On the operational side, many new companies are offering their own versions of these remote kitchens. A growing roster of brands in this field includes Kitchen United, Zuul Kitchens, Epic Kitchens, Reef Kitchens, Kitopi, CloudKitchens, and DoorDash Kitchens.

Franklin Junction, a spinoff of Aziz Hashim’s NRD Capital, has embraced its own version of the model, which he explained in an April interview with Yahoo.com. “We came up with a solution and e-commerce based platform called the Host Kitchen Platform, where a kitchen can use its extra capacity and sell food from other known brands who also want to expand. So we are, in a way, connectors of existing restaurant and food service outlets with brands that want to grow. The beauty of our model is that there’s no capital expenditure on any side.
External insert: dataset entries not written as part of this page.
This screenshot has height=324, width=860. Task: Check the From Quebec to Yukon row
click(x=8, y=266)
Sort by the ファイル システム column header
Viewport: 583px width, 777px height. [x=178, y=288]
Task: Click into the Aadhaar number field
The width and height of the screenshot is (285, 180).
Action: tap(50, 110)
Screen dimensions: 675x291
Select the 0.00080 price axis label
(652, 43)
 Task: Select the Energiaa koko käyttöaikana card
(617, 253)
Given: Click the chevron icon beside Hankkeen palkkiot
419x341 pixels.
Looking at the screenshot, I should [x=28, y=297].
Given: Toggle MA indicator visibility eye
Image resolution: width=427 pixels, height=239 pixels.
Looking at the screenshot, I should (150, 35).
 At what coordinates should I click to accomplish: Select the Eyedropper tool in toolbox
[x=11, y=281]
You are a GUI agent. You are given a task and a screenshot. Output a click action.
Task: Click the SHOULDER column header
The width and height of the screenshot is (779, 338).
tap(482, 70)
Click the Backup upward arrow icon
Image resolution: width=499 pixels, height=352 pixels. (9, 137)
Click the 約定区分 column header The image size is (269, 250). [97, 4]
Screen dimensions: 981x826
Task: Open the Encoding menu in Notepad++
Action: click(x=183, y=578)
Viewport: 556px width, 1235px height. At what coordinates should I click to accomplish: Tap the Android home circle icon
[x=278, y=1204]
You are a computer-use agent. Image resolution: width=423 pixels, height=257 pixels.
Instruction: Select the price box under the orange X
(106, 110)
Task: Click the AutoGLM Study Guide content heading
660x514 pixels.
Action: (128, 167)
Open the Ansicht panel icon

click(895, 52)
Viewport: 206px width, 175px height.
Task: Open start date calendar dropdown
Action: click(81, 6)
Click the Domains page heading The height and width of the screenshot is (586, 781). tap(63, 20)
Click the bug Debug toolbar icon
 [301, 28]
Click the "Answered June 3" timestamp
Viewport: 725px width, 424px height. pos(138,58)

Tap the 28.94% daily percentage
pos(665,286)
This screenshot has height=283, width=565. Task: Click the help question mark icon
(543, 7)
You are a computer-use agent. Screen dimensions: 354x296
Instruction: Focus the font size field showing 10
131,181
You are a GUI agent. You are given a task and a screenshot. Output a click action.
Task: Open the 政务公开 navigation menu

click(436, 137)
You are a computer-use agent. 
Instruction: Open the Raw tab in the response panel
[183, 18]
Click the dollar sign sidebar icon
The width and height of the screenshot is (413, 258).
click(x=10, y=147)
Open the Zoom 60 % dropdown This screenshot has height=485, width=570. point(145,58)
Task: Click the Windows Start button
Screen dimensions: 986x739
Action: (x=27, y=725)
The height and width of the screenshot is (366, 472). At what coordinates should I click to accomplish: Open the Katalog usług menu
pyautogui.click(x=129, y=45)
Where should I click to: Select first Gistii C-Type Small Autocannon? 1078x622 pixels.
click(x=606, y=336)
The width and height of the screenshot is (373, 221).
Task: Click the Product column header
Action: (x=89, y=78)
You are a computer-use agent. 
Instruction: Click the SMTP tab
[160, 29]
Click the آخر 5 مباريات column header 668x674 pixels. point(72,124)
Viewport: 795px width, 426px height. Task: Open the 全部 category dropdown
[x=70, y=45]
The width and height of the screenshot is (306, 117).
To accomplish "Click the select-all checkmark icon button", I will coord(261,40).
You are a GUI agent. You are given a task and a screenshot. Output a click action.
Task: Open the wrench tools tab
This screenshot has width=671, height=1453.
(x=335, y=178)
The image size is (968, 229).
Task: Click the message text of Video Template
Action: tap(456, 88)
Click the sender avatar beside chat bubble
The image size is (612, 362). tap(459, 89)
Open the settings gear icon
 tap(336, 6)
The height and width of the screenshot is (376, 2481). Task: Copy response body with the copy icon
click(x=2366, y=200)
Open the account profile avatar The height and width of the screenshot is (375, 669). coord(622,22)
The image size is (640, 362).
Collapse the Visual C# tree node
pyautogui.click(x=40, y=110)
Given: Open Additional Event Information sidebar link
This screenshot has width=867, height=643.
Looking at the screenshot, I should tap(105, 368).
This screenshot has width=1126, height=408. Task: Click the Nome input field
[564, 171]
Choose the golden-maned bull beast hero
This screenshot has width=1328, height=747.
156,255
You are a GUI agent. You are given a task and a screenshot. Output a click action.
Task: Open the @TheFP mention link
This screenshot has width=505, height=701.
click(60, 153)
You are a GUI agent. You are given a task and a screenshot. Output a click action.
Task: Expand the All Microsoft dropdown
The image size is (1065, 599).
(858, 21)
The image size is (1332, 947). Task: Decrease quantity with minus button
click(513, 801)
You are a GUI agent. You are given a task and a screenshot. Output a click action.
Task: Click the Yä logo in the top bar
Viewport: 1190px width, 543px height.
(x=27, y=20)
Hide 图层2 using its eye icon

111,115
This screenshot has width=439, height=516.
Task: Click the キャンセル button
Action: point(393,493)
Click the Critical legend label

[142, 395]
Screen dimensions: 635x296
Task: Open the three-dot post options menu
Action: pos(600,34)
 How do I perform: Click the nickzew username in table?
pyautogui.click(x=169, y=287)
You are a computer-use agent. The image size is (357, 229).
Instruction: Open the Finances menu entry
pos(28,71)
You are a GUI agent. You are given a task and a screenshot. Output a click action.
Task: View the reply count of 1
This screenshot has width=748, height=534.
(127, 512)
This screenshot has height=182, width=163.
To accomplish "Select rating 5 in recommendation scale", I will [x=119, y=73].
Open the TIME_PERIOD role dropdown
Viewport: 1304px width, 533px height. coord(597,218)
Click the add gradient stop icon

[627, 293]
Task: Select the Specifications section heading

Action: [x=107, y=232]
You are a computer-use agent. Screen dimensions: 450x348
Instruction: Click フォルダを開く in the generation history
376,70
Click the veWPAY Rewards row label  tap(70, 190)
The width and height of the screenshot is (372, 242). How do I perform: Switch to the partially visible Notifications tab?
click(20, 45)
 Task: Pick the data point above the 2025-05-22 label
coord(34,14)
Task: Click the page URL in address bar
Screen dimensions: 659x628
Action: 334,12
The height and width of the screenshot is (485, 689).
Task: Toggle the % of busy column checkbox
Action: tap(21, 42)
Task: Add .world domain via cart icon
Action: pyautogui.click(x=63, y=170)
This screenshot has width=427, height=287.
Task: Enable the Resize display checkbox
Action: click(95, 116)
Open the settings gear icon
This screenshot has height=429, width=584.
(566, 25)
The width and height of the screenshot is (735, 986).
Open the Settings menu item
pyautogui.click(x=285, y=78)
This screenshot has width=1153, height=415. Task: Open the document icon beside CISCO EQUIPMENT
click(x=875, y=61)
The restaurant, who we call our host partner, already has built the restaurant, already has the employees, is already paying rent, and has purchased the permits.”

In early March Ghost Kitchen Brands and Walmart Canada announced a partnership that will allow customers to order freshly prepared meals in-store and online for contactless pickup or delivery from a third party. Customers can mix and match from more than 20 well-known brands including Quiznos, The Cheesecake Factory, Saladworks, and Ben & Jerry’s with more being added. All meals are prepared in one kitchen for a single pickup or delivery.

Walmart Canada’s Senior Director of Licensees Sam Hamam said, “We believe in Ghost Kitchen’s strategy and vision and we’re very excited to be the first retailer to team up with them.”

Nathan’s Famous, the iconic New York hot-dog brand, has signed partnerships with Reef Kitchens, Kitopi, and Franklin Junction to expand the brand’s reach to at least 500 delivery-only locations.

Dog Haus is another brand seriously invested in this emerging field of food brands without retail storefronts. In March 2020, Dog Haus founders launched The Absolute Brands, an early entrant in what they called “off-premise dining experiences.” Its virtual brand offerings include Bad-Ass Breakfast Burritos, Bad Mutha Clucka, Plant B, Huevos Dias, and just last week added two new virtual brands: Jailbird (wings) and Big Belly Burgers.

We’ve only scratched the surface here. Where will it end? It’s just begun.